▼▼▼

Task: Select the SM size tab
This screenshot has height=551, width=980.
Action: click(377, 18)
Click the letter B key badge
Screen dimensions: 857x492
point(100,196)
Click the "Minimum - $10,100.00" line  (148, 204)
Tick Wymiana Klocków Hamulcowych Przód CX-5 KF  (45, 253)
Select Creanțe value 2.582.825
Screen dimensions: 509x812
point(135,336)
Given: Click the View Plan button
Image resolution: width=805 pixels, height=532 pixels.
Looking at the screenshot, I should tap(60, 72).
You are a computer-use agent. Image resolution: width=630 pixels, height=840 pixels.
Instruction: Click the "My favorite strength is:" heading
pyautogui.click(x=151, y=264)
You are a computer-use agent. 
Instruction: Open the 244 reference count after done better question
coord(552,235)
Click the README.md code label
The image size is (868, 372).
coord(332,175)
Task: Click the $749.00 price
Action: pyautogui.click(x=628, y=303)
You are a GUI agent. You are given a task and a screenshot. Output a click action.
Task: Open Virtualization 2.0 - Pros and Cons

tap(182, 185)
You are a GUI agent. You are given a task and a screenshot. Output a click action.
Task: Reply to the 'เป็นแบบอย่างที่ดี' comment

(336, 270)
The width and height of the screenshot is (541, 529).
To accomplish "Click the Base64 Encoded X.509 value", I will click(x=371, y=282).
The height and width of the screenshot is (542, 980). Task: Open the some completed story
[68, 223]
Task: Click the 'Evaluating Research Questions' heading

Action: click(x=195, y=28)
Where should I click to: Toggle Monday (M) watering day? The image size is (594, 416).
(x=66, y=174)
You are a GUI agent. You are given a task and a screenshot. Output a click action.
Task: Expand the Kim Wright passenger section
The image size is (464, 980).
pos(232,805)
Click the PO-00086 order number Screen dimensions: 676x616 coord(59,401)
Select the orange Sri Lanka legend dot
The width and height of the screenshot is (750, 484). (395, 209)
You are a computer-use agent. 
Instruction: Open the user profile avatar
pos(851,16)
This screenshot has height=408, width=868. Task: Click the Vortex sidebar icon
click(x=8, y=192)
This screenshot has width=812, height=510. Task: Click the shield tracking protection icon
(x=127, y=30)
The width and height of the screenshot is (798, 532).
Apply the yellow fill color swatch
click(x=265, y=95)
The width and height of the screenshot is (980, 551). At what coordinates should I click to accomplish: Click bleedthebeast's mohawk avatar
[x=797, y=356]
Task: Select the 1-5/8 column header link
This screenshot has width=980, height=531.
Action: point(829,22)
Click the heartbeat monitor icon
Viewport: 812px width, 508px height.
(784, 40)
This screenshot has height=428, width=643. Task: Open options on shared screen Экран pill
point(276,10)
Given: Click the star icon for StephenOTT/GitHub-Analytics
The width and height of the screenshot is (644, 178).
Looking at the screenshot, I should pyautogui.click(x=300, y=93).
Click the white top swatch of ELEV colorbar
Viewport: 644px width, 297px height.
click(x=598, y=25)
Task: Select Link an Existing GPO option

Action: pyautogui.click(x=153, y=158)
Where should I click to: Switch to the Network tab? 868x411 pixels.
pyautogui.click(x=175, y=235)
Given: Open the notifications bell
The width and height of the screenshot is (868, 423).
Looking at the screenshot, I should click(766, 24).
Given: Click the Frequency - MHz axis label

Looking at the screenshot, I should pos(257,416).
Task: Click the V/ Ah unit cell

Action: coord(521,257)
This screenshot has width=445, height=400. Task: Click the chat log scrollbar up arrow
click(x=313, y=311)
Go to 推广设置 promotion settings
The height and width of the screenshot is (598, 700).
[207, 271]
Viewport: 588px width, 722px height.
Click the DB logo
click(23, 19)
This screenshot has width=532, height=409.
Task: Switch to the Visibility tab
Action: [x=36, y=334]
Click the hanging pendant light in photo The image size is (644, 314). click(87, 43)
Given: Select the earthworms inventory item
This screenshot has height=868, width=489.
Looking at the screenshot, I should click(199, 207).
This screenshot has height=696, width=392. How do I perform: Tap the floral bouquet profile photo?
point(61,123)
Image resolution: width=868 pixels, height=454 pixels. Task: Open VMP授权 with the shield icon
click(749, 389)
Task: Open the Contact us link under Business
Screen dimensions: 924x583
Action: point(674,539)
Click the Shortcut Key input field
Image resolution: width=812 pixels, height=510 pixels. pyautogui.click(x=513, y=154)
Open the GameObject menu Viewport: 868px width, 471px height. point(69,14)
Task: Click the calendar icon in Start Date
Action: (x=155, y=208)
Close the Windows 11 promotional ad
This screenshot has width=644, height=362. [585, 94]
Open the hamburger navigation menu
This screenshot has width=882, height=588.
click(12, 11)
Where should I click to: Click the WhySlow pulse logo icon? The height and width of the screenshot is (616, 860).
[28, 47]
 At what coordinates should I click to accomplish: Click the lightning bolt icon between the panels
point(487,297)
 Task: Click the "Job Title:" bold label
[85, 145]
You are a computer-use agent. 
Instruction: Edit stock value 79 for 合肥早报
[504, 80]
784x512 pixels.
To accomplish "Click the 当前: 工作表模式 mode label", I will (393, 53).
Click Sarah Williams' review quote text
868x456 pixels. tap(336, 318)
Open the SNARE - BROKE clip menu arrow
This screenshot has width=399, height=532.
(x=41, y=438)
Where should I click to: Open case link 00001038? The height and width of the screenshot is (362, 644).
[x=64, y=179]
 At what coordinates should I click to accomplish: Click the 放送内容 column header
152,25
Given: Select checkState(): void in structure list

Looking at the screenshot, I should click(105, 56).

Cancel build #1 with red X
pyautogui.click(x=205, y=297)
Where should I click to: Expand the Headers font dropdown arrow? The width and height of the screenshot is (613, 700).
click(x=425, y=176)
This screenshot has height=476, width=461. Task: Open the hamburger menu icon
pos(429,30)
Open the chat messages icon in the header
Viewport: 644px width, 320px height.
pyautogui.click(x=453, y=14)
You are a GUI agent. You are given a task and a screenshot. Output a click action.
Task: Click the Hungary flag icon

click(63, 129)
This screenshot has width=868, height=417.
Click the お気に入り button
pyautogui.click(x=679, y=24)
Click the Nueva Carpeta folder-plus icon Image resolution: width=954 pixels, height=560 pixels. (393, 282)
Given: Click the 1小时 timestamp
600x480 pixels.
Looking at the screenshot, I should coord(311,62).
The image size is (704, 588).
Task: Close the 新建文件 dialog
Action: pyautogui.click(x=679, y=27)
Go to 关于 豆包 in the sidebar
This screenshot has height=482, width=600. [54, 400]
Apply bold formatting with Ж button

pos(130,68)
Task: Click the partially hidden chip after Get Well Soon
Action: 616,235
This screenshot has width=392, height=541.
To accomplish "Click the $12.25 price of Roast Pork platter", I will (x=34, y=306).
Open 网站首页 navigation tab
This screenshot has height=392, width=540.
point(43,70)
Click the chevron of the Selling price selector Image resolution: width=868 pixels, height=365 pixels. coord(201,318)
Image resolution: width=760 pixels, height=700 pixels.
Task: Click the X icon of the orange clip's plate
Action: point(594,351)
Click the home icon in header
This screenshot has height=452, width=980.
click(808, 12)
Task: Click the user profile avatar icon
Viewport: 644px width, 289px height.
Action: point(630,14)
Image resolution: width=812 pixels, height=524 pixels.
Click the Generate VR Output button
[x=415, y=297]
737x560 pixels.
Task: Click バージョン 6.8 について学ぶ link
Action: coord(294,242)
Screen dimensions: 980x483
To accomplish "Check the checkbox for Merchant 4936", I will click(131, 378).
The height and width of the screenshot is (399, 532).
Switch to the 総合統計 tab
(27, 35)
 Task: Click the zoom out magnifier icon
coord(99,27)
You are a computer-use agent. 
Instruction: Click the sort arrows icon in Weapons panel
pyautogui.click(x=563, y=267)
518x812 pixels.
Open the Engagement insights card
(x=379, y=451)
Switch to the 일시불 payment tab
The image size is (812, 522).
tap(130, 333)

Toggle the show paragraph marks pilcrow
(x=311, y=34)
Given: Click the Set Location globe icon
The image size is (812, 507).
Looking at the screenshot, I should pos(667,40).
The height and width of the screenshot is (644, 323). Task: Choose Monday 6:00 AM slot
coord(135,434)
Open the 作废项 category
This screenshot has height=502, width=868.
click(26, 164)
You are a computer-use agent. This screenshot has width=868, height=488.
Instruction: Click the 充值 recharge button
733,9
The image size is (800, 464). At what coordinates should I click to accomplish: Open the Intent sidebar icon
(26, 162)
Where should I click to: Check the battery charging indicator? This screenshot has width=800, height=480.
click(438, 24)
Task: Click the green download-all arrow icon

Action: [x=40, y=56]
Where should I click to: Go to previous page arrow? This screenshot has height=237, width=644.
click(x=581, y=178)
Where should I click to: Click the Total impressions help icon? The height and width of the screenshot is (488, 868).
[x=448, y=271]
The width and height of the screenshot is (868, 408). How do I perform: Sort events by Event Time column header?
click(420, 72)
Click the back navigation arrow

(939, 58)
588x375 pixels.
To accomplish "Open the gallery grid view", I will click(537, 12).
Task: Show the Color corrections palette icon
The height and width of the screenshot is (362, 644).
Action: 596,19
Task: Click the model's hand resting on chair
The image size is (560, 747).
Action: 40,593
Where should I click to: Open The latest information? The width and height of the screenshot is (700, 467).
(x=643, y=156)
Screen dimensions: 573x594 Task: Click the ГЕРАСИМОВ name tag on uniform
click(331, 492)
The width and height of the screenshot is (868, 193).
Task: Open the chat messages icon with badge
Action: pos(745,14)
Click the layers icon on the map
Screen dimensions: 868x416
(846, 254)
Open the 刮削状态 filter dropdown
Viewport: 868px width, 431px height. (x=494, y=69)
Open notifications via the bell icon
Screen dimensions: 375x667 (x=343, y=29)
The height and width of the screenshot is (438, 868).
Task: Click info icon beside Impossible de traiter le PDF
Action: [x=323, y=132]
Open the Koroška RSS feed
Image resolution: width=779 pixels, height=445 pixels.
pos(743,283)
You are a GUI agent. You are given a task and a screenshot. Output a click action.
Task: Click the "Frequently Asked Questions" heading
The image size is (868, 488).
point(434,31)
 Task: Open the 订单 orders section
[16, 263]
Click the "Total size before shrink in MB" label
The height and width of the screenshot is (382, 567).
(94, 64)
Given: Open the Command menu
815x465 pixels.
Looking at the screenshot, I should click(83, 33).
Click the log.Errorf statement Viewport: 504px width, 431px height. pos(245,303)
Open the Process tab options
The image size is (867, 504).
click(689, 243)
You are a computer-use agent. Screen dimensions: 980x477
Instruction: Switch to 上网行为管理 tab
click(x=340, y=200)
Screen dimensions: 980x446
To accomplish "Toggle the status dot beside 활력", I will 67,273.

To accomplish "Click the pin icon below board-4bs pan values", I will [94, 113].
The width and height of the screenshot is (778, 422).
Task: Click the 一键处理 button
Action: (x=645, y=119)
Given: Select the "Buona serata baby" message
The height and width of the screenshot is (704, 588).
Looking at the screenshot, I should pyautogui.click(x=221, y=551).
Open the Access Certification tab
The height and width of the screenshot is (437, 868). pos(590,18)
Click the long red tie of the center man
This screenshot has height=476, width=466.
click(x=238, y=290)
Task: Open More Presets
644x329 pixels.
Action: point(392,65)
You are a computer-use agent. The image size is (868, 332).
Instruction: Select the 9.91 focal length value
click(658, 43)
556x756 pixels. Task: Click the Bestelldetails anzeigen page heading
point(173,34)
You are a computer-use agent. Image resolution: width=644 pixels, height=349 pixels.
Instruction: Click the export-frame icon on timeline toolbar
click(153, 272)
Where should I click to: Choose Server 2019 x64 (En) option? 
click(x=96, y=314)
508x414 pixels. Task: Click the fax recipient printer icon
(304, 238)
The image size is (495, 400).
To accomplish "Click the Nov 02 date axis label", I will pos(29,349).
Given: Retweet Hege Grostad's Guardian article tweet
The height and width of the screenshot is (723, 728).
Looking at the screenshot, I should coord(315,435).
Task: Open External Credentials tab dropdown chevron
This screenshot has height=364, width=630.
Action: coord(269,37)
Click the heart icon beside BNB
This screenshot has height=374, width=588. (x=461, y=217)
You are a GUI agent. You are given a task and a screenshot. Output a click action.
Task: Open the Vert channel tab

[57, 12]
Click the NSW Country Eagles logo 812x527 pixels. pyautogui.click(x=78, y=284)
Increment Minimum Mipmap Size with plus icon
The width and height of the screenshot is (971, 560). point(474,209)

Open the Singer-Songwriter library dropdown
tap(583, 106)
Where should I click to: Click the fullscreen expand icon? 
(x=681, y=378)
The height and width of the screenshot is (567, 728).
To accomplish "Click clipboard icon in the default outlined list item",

▲▲▲

Whenever the word "item" shows up in a line above, copy that line.

Given: Select the earthworms inventory item
To accomplish "Click clipboard icon in the default outlined list item",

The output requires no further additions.